Family of 'disappeared' teen hopes for breakthrough
The family of a teenager abducted, murdered and secretly buried by the IRA hoped their meeting with Ian Paisley today would help secure the return of his body and those of the rest of the North's disappeared.
Oliver McVeigh, whose 17-year-old brother Columba from Donaghmore in Co Tyrone was kidnapped and killed by the IRA, was commenting as his 82-year-old mother Vera prepared to meet the Democratic Unionist leader at a location near Dungannon.
The meeting was arranged by DUP Assembly member Lord Morrow after Catholic human rights campaigner Monsignor Denis Faul sent a message from his deathbed earlier this year to Mr Paisley to champion the cause of families whose loved ones were abducted by the IRA and whose remains have not been found.
Mr McVeigh said: “We would hope he (Mr Paisley) would be able to apply more pressure on Sinn Féin/IRA and on the British and Irish governments to find not just Columba’s remains but the other remains.
“Closure for our family will not just come with Columba’s body being returned. We want to see all the bodies come back, including the two people the Provisionals have not admitted abducting.”
At the funeral of Monsignor Faul, who died aged 74 after a long battle with cancer, mourners including Sinn Féin chief negotiator Martin McGuinness were told the outspoken priest wanted the bodies of the North’s disappeared returned.
Bishop Gerrard Clifford, auxiliary bishop of Armagh, said: “His plea even on his deathbed was addressed to those who had any knowledge or hint of where these bodies had been placed. His words were clear: ‘Anyone who has knowledge of the unburied bodies bears the responsibility for that’.”
Mr McVeigh paid tribute today to Monsignor Faul’s determination to end the agony of the disappeared’s families.
“The fact that he went to Ian Paisley for help speaks volumes,” he said. “He was a remarkable person and very determined to see this resolved – even from his deathbed.”
In 1999, the IRA admitted Columba McVeigh’s murder.
A two-week search for his body took place along a mountainside bog on the southern side of the Irish border near Emyvale, Co Monaghan, after the IRA passed on fresh information about where his body was believed to be buried.

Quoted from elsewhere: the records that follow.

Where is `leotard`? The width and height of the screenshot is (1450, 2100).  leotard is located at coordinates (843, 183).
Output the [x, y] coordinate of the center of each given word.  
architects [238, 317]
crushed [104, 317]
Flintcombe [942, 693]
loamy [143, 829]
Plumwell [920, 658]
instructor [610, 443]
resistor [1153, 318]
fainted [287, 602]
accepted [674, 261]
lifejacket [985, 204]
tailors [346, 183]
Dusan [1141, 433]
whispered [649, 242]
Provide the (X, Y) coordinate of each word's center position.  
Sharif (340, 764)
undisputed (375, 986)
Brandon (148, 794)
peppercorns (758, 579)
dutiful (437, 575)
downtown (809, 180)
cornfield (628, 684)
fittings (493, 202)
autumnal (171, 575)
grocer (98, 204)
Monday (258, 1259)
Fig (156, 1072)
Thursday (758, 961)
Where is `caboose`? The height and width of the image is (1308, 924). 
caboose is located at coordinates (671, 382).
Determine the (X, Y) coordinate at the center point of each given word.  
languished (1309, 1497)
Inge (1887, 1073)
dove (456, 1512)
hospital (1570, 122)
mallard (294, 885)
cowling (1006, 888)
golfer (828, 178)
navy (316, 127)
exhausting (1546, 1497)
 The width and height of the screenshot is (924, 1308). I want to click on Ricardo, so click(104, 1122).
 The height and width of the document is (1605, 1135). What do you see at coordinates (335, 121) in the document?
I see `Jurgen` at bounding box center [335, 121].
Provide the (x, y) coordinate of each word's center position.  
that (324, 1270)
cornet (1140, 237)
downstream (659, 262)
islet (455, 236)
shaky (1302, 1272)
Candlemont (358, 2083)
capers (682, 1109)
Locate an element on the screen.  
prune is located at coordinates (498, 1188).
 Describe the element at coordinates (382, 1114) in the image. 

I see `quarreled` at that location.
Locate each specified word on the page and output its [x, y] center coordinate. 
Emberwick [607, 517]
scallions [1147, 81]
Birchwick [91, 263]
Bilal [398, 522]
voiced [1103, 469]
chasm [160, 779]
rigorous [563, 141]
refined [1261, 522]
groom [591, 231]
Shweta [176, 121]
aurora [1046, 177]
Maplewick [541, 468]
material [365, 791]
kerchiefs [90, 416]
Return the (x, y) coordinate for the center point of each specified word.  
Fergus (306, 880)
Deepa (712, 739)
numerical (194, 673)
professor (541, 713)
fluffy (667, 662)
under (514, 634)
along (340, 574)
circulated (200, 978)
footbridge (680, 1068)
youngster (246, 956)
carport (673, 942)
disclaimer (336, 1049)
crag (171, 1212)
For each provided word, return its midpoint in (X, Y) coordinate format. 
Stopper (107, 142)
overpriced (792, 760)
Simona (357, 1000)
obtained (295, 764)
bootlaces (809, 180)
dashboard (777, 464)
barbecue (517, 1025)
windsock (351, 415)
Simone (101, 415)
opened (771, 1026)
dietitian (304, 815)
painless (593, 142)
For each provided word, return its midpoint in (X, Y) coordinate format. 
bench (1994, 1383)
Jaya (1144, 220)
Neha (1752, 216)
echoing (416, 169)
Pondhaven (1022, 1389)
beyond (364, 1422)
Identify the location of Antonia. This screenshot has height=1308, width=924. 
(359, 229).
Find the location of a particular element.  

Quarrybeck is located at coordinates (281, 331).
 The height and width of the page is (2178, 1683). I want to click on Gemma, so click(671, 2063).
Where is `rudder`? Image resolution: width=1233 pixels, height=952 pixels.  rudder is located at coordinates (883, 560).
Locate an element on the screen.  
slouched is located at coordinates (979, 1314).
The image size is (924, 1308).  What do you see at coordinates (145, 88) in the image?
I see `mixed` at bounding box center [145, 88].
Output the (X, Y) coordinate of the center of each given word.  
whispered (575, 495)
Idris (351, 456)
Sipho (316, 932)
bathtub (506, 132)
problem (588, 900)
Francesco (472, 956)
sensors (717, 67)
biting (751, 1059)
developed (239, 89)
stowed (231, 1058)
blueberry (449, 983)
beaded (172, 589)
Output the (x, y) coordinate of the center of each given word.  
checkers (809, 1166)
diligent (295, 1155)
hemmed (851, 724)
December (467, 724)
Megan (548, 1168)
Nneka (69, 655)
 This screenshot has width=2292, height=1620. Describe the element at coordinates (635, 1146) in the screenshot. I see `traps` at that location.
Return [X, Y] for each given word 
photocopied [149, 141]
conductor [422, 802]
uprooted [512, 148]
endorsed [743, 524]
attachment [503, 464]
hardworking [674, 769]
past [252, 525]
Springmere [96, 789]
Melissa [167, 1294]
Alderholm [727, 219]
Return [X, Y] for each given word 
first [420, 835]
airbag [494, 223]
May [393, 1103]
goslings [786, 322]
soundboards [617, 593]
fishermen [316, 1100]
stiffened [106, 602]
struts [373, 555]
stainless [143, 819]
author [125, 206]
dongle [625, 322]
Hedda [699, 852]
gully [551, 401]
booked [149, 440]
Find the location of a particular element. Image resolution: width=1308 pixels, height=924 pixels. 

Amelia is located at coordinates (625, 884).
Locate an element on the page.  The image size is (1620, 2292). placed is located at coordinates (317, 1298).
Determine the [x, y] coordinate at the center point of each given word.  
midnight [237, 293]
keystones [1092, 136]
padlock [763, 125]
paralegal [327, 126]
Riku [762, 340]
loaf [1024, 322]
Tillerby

Gardaí were unable to recover the body.
The Commission for the Recovery of Victims’ Remains has also failed to locate the bodies of:
:: Kevin McKee and Seamus Wright, both 25, who disappeared from the Andersontown area of west Belfast in October 1972, and who the IRA claimed were buried at Coghallstown, near Navan in Co Meath;
:: Danny McIlhone from west Belfast, who went missing in July 1981 and whose body is believed to be concealed at Ballynultagh in Co Wicklow;
:: Brendan Megraw, 24, from Twinbrook, on the outskirts of west Belfast, who was abducted in April 1978 and is believed to be buried at Oristown near Kells in Co Meath.
Other bodies of people abducted and murdered by the IRA, such as that of west Belfast mother-of-10 Jean McConville, were located.
The IRA has denied involvement in the disappearance of two men from Crossmaglen, Co Armagh.
Charlie Armstrong, a 55-year-old father of five, vanished on August 16 1981 after leaving his Crossmaglen home to drive a pensioner to Mass.
Gerard Evans, 24, was last seen alive in March 1979 in Castleblayney, Co Monaghan, on the southern side of the border trying to hitch a lift home.
After a meeting with the Armstrong family in August, Sinn Féin president Gerry Adams appealed for fresh information on the cases of both missing men.